• **EXERCISE DATA**
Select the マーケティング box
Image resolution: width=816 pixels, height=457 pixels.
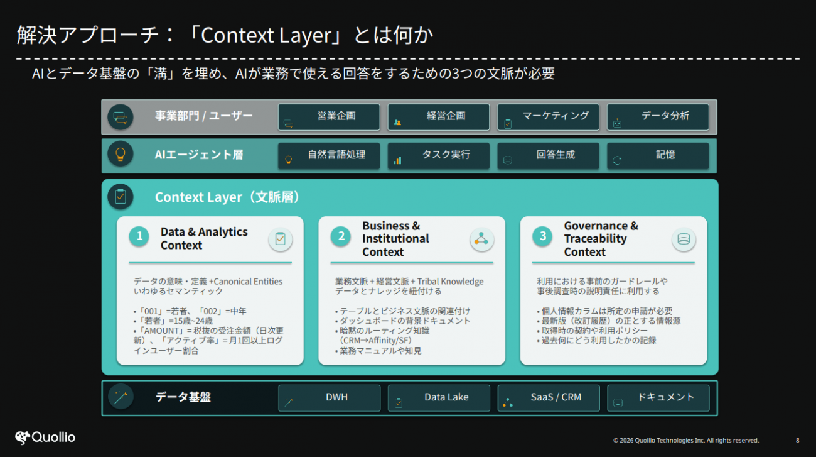point(548,117)
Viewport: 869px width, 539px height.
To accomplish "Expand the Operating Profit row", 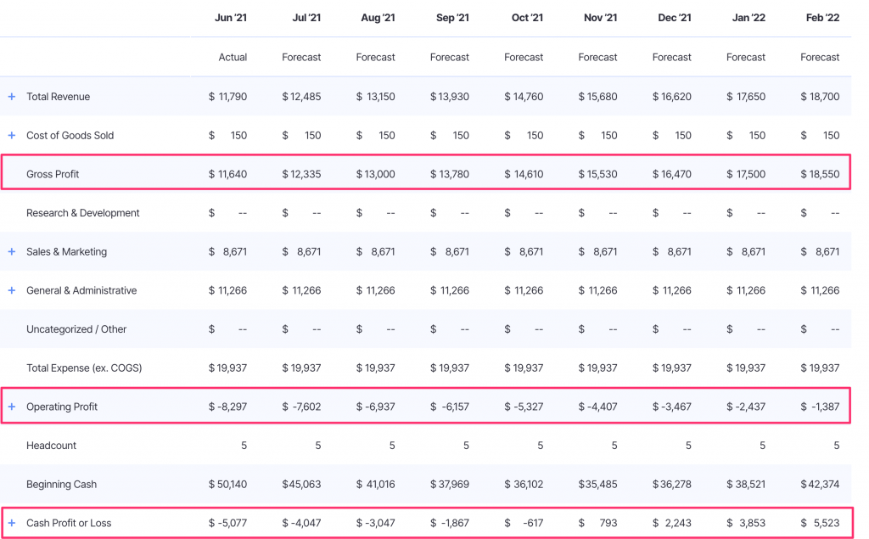I will [11, 406].
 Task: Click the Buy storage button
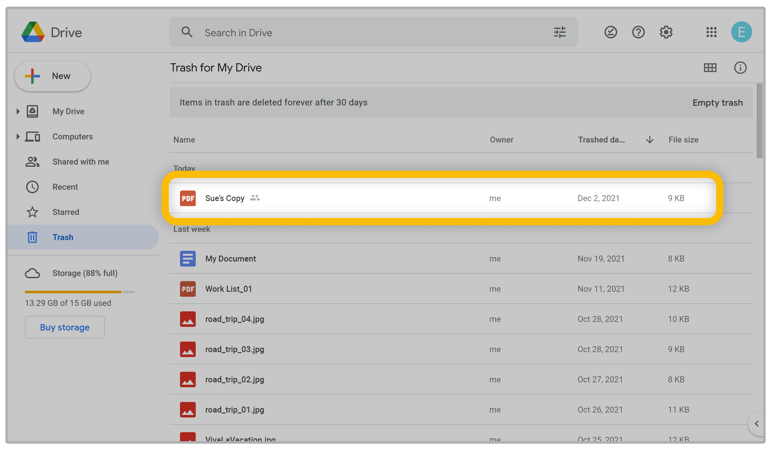65,327
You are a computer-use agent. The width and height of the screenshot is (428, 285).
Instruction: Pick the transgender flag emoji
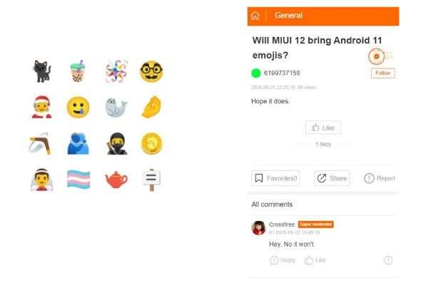(78, 179)
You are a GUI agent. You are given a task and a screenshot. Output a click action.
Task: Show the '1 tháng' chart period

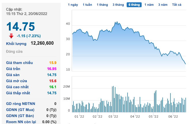[x=102, y=5]
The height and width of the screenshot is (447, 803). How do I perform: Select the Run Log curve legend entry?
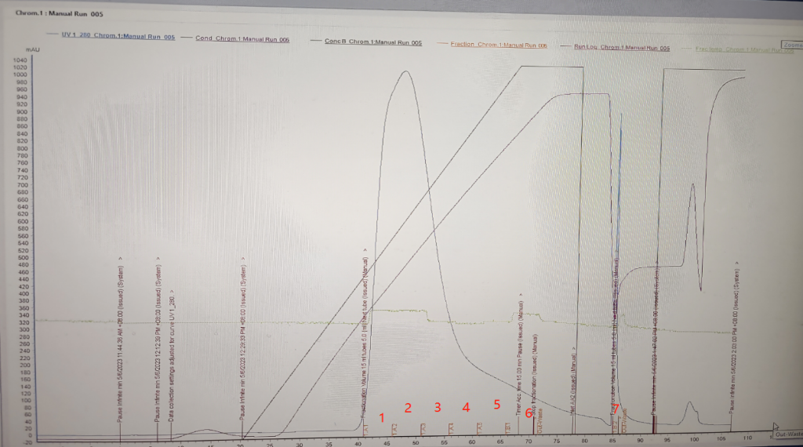pos(622,49)
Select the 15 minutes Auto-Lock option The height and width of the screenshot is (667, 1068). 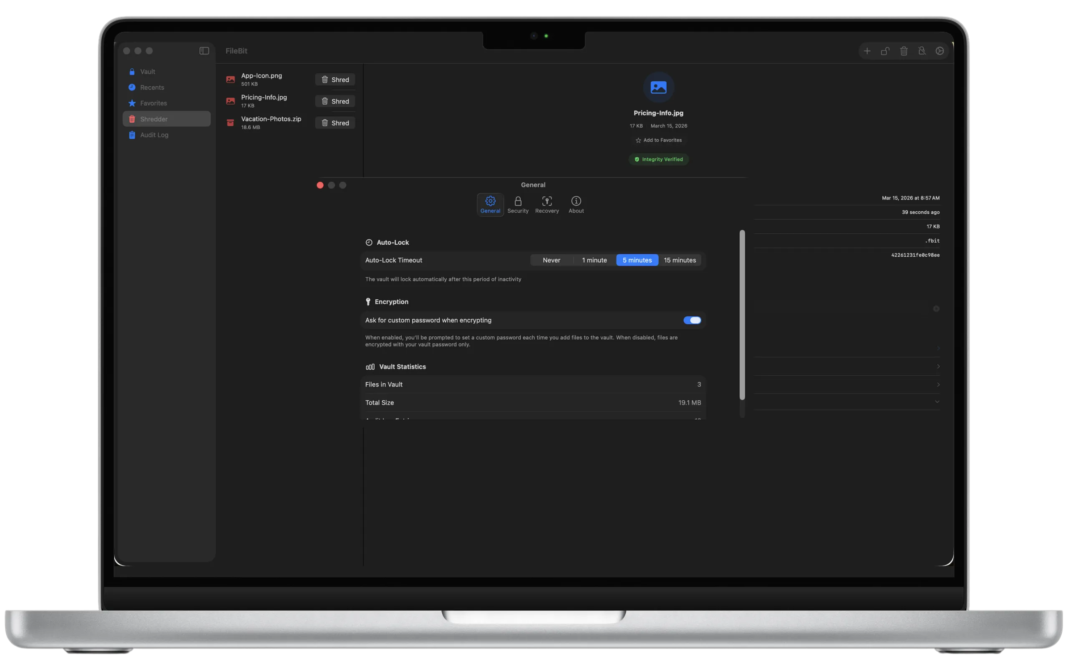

• **AIM**
In the stretch from the line containing "The height and width of the screenshot is (447, 803)." through the end of the records, swap "Auto-Lock" for "Screen Lock" and give those lines back otherwise unchanged, leaving out the pictures.

• **IN RESPONSE**
The height and width of the screenshot is (447, 803). How do I perform: Select the Run Log curve legend entry?
pos(622,49)
Select the 15 minutes Screen Lock option The height and width of the screenshot is (667, 1068). 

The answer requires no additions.